Fighting for Cultural Survival.


Everything Anywhere.

A steel blindfold covers the head of a human female figure, yet, unlike Lady Justice, her arms and legs too are bound. Fiber, in an interlocking braid, ties her wrists, wraps her neck and belly, and snakes down to hitch her legs at the ankles. Over her shoulder, however, her hands clutch the means to freedom from her bondage: a soft white blade digs beneath the rope around her neck. Salvation via ceramics.

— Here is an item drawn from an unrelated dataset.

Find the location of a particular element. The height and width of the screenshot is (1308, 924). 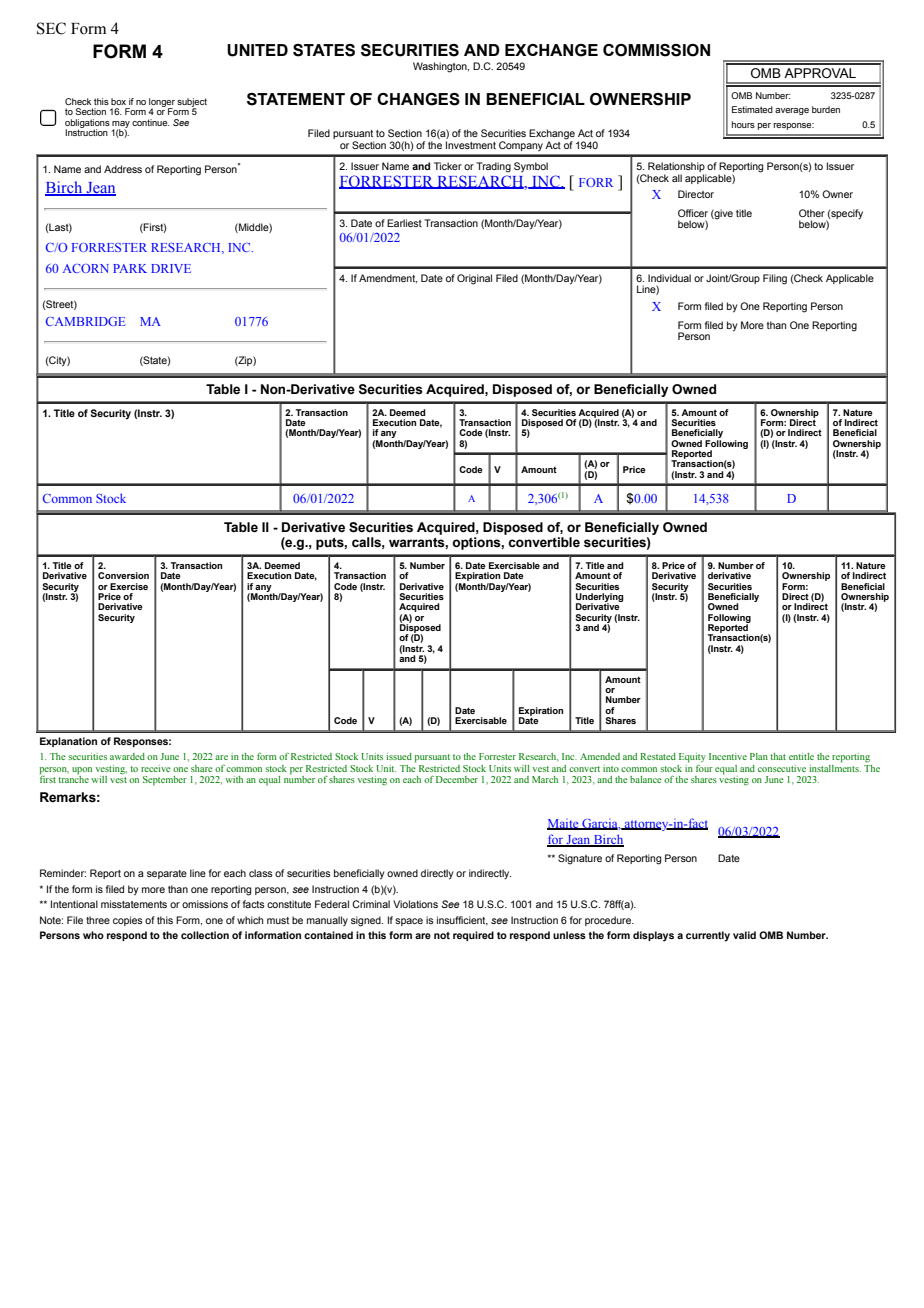

Conversion is located at coordinates (123, 575).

Artist Cannupa Hanska Luger was born on the Standing Rock Reservation. He is of Mandan, Hidatsa, Arikara, Lakota, Austrian, and Norwegian heritage. A graduate with honors from The Institute of American Indian Arts, in 2016 he was the recipient of the Native Arts and Cultures Foundation Artists Fellowship Award for artists who “represent the cultural continuity of Native peoples in contemporary contexts, and are the creative voices of their communities.” His work in sculpture is figurative yet imaginative, assembling a panoply of cultural symbols—feathers, bones, textiles—into signifiers all his own. More mythopoeic than surreal, it frames him as a medium, a psychic intermediary between colonizer and Native, ancient tradition and modern understanding, soft clay and hard ceramics.




The Creators Project has an interview with Cannupa Hanska Luger, you can see and read much more!


  1. rq says

    The video (Mni Wiconi) was powerful, with a serene gravity that was also urgent yet somehow not depressing.
    I haven’t looked through everything, but he’s got some neat stuff -- I liked “Once Upon a Time There Were Human Beings”.